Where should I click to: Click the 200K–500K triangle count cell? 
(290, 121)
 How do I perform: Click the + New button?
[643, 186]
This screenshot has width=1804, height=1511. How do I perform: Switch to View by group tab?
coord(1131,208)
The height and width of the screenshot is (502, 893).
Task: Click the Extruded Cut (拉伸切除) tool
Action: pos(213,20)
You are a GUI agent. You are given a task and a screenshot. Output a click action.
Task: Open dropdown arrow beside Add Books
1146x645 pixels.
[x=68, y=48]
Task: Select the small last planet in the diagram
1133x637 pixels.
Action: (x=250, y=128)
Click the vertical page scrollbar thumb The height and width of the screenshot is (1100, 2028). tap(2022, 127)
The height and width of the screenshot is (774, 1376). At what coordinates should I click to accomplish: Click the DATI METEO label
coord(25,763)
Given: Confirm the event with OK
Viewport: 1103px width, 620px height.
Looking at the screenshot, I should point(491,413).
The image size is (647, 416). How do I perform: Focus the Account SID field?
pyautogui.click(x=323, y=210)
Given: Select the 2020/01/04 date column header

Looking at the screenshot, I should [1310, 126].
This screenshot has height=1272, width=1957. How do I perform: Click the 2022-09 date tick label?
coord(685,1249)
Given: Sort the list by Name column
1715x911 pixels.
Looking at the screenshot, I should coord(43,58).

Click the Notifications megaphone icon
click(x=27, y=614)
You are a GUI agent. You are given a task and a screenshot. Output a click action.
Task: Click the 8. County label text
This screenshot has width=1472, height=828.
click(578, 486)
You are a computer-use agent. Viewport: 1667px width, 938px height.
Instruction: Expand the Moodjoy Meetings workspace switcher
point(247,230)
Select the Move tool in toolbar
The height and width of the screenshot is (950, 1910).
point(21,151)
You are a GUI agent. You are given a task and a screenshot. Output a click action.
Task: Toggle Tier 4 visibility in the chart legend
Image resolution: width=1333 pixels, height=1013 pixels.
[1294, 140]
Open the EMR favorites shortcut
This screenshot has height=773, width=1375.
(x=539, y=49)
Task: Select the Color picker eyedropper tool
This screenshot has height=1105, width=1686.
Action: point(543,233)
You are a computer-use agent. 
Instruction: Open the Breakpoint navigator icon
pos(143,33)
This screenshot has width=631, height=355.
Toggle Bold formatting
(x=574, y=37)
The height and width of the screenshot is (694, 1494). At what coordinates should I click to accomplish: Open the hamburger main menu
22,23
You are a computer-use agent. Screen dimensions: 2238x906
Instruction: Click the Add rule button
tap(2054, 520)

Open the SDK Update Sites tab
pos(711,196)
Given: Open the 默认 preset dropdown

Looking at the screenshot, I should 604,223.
────────────────────────────────────────
-- WORK ITEM --
The data must be output in full, exactly as given.

-- WORKED SOLUTION --
Where should I click to: Click the 200K–500K triangle count cell? 
(290, 121)
 How do I perform: Click the + New button?
[643, 186]
This screenshot has width=1804, height=1511. How do I perform: Switch to View by group tab?
coord(1131,208)
The height and width of the screenshot is (502, 893).
Task: Click the Extruded Cut (拉伸切除) tool
Action: pos(213,20)
You are a GUI agent. You are given a task and a screenshot. Output a click action.
Task: Open dropdown arrow beside Add Books
1146x645 pixels.
[x=68, y=48]
Task: Select the small last planet in the diagram
1133x637 pixels.
Action: (x=250, y=128)
Click the vertical page scrollbar thumb The height and width of the screenshot is (1100, 2028). tap(2022, 127)
The height and width of the screenshot is (774, 1376). At what coordinates should I click to accomplish: Click the DATI METEO label
coord(25,763)
Given: Confirm the event with OK
Viewport: 1103px width, 620px height.
Looking at the screenshot, I should point(491,413).
The image size is (647, 416). How do I perform: Focus the Account SID field?
pyautogui.click(x=323, y=210)
Given: Select the 2020/01/04 date column header

Looking at the screenshot, I should [1310, 126].
This screenshot has height=1272, width=1957. How do I perform: Click the 2022-09 date tick label?
coord(685,1249)
Given: Sort the list by Name column
1715x911 pixels.
Looking at the screenshot, I should coord(43,58).

Click the Notifications megaphone icon
click(x=27, y=614)
You are a GUI agent. You are given a task and a screenshot. Output a click action.
Task: Click the 8. County label text
This screenshot has width=1472, height=828.
click(578, 486)
You are a computer-use agent. Viewport: 1667px width, 938px height.
Instruction: Expand the Moodjoy Meetings workspace switcher
point(247,230)
Select the Move tool in toolbar
The height and width of the screenshot is (950, 1910).
point(21,151)
You are a GUI agent. You are given a task and a screenshot. Output a click action.
Task: Toggle Tier 4 visibility in the chart legend
Image resolution: width=1333 pixels, height=1013 pixels.
[1294, 140]
Open the EMR favorites shortcut
This screenshot has height=773, width=1375.
(x=539, y=49)
Task: Select the Color picker eyedropper tool
This screenshot has height=1105, width=1686.
Action: point(543,233)
You are a computer-use agent. 
Instruction: Open the Breakpoint navigator icon
pos(143,33)
This screenshot has width=631, height=355.
Toggle Bold formatting
(x=574, y=37)
The height and width of the screenshot is (694, 1494). At what coordinates should I click to accomplish: Open the hamburger main menu
22,23
You are a computer-use agent. Screen dimensions: 2238x906
Instruction: Click the Add rule button
tap(2054, 520)

Open the SDK Update Sites tab
pos(711,196)
Given: Open the 默认 preset dropdown

Looking at the screenshot, I should 604,223.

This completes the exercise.